Every record has to be written out exactly, with no line missing.

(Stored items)
____________________

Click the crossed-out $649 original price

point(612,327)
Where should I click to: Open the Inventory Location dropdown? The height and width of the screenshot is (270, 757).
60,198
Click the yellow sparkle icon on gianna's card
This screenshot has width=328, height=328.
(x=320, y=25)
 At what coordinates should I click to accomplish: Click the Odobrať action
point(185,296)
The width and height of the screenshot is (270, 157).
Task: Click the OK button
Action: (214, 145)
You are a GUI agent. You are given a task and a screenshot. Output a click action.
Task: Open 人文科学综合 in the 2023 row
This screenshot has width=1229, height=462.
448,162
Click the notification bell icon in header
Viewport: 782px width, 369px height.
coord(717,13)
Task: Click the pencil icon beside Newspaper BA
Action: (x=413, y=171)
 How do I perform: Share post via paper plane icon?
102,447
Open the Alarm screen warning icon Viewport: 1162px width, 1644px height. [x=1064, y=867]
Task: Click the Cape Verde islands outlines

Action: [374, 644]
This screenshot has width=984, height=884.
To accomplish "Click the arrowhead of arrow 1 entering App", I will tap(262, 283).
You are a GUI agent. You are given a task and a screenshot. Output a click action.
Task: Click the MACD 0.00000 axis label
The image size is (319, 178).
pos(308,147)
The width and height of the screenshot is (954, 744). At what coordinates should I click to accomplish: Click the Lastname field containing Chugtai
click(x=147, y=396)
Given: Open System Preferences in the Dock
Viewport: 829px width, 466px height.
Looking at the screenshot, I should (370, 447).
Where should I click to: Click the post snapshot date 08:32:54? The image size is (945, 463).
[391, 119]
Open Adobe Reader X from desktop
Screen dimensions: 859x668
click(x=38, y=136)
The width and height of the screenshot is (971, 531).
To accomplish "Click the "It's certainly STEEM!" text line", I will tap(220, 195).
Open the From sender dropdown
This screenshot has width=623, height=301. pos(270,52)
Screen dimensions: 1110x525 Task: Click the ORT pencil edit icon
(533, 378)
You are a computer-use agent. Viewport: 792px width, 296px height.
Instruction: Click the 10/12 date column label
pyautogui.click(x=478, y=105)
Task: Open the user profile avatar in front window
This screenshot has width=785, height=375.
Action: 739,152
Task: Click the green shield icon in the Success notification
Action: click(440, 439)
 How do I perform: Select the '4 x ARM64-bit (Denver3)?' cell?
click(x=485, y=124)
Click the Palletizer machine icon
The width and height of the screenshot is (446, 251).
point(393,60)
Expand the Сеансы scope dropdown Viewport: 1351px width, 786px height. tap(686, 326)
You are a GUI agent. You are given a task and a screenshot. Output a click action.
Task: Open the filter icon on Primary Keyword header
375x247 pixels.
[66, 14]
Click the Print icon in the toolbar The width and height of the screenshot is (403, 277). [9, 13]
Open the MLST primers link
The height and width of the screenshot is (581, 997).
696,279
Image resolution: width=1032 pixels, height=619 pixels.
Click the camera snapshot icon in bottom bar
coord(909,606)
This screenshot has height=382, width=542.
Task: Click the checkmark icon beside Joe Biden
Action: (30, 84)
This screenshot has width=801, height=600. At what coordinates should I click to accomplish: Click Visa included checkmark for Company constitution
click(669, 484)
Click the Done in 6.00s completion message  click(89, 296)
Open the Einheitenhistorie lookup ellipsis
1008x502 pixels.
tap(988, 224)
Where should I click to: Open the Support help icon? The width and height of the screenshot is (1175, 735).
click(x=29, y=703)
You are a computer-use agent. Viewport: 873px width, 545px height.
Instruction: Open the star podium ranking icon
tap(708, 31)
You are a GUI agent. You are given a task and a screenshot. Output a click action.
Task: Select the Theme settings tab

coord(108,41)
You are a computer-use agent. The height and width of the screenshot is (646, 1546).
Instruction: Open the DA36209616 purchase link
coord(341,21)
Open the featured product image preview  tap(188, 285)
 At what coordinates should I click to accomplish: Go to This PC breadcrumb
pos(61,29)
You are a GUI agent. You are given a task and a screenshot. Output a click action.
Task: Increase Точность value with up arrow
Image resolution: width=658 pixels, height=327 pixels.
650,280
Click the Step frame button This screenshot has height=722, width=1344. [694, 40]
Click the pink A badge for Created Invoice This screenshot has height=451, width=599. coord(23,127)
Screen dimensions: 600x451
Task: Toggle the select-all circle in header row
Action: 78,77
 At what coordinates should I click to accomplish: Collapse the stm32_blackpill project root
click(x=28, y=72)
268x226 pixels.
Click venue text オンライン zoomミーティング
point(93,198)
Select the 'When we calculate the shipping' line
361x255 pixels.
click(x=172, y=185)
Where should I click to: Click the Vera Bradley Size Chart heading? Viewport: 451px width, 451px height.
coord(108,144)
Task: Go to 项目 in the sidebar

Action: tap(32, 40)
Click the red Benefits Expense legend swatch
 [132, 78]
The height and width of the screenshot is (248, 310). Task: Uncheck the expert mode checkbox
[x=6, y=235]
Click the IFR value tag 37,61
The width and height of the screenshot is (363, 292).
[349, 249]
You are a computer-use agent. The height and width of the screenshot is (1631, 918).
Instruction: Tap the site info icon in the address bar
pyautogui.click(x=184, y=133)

____________________

** REPLY TO THE EXERCISE **
Click the crossed-out $649 original price

point(612,327)
Where should I click to: Open the Inventory Location dropdown? The height and width of the screenshot is (270, 757).
60,198
Click the yellow sparkle icon on gianna's card
This screenshot has width=328, height=328.
(x=320, y=25)
 At what coordinates should I click to accomplish: Click the Odobrať action
point(185,296)
The width and height of the screenshot is (270, 157).
Task: Click the OK button
Action: (214, 145)
You are a GUI agent. You are given a task and a screenshot. Output a click action.
Task: Open 人文科学综合 in the 2023 row
This screenshot has width=1229, height=462.
448,162
Click the notification bell icon in header
Viewport: 782px width, 369px height.
coord(717,13)
Task: Click the pencil icon beside Newspaper BA
Action: (x=413, y=171)
 How do I perform: Share post via paper plane icon?
102,447
Open the Alarm screen warning icon Viewport: 1162px width, 1644px height. [x=1064, y=867]
Task: Click the Cape Verde islands outlines

Action: [374, 644]
This screenshot has width=984, height=884.
To accomplish "Click the arrowhead of arrow 1 entering App", I will tap(262, 283).
You are a GUI agent. You are given a task and a screenshot. Output a click action.
Task: Click the MACD 0.00000 axis label
The image size is (319, 178).
pos(308,147)
The width and height of the screenshot is (954, 744). At what coordinates should I click to accomplish: Click the Lastname field containing Chugtai
click(x=147, y=396)
Given: Open System Preferences in the Dock
Viewport: 829px width, 466px height.
Looking at the screenshot, I should (370, 447).
Where should I click to: Click the post snapshot date 08:32:54? The image size is (945, 463).
[391, 119]
Open Adobe Reader X from desktop
Screen dimensions: 859x668
click(x=38, y=136)
The width and height of the screenshot is (971, 531).
To accomplish "Click the "It's certainly STEEM!" text line", I will tap(220, 195).
Open the From sender dropdown
This screenshot has width=623, height=301. pos(270,52)
Screen dimensions: 1110x525 Task: Click the ORT pencil edit icon
(533, 378)
You are a computer-use agent. Viewport: 792px width, 296px height.
Instruction: Click the 10/12 date column label
pyautogui.click(x=478, y=105)
Task: Open the user profile avatar in front window
This screenshot has width=785, height=375.
Action: 739,152
Task: Click the green shield icon in the Success notification
Action: click(440, 439)
 How do I perform: Select the '4 x ARM64-bit (Denver3)?' cell?
click(x=485, y=124)
Click the Palletizer machine icon
The width and height of the screenshot is (446, 251).
point(393,60)
Expand the Сеансы scope dropdown Viewport: 1351px width, 786px height. tap(686, 326)
You are a GUI agent. You are given a task and a screenshot. Output a click action.
Task: Open the filter icon on Primary Keyword header
375x247 pixels.
[66, 14]
Click the Print icon in the toolbar The width and height of the screenshot is (403, 277). [9, 13]
Open the MLST primers link
The height and width of the screenshot is (581, 997).
696,279
Image resolution: width=1032 pixels, height=619 pixels.
Click the camera snapshot icon in bottom bar
coord(909,606)
This screenshot has height=382, width=542.
Task: Click the checkmark icon beside Joe Biden
Action: (30, 84)
This screenshot has width=801, height=600. At what coordinates should I click to accomplish: Click Visa included checkmark for Company constitution
click(669, 484)
Click the Done in 6.00s completion message  click(89, 296)
Open the Einheitenhistorie lookup ellipsis
1008x502 pixels.
tap(988, 224)
Where should I click to: Open the Support help icon? The width and height of the screenshot is (1175, 735).
click(x=29, y=703)
You are a computer-use agent. Viewport: 873px width, 545px height.
Instruction: Open the star podium ranking icon
tap(708, 31)
You are a GUI agent. You are given a task and a screenshot. Output a click action.
Task: Select the Theme settings tab

coord(108,41)
You are a computer-use agent. The height and width of the screenshot is (646, 1546).
Instruction: Open the DA36209616 purchase link
coord(341,21)
Open the featured product image preview  tap(188, 285)
 At what coordinates should I click to accomplish: Go to This PC breadcrumb
pos(61,29)
You are a GUI agent. You are given a task and a screenshot. Output a click action.
Task: Increase Точность value with up arrow
Image resolution: width=658 pixels, height=327 pixels.
650,280
Click the Step frame button This screenshot has height=722, width=1344. [694, 40]
Click the pink A badge for Created Invoice This screenshot has height=451, width=599. coord(23,127)
Screen dimensions: 600x451
Task: Toggle the select-all circle in header row
Action: 78,77
 At what coordinates should I click to accomplish: Collapse the stm32_blackpill project root
click(x=28, y=72)
268x226 pixels.
Click venue text オンライン zoomミーティング
point(93,198)
Select the 'When we calculate the shipping' line
361x255 pixels.
click(x=172, y=185)
Where should I click to: Click the Vera Bradley Size Chart heading? Viewport: 451px width, 451px height.
coord(108,144)
Task: Go to 项目 in the sidebar

Action: tap(32, 40)
Click the red Benefits Expense legend swatch
 [132, 78]
The height and width of the screenshot is (248, 310). Task: Uncheck the expert mode checkbox
[x=6, y=235]
Click the IFR value tag 37,61
The width and height of the screenshot is (363, 292).
[349, 249]
You are a computer-use agent. The height and width of the screenshot is (1631, 918).
Instruction: Tap the site info icon in the address bar
pyautogui.click(x=184, y=133)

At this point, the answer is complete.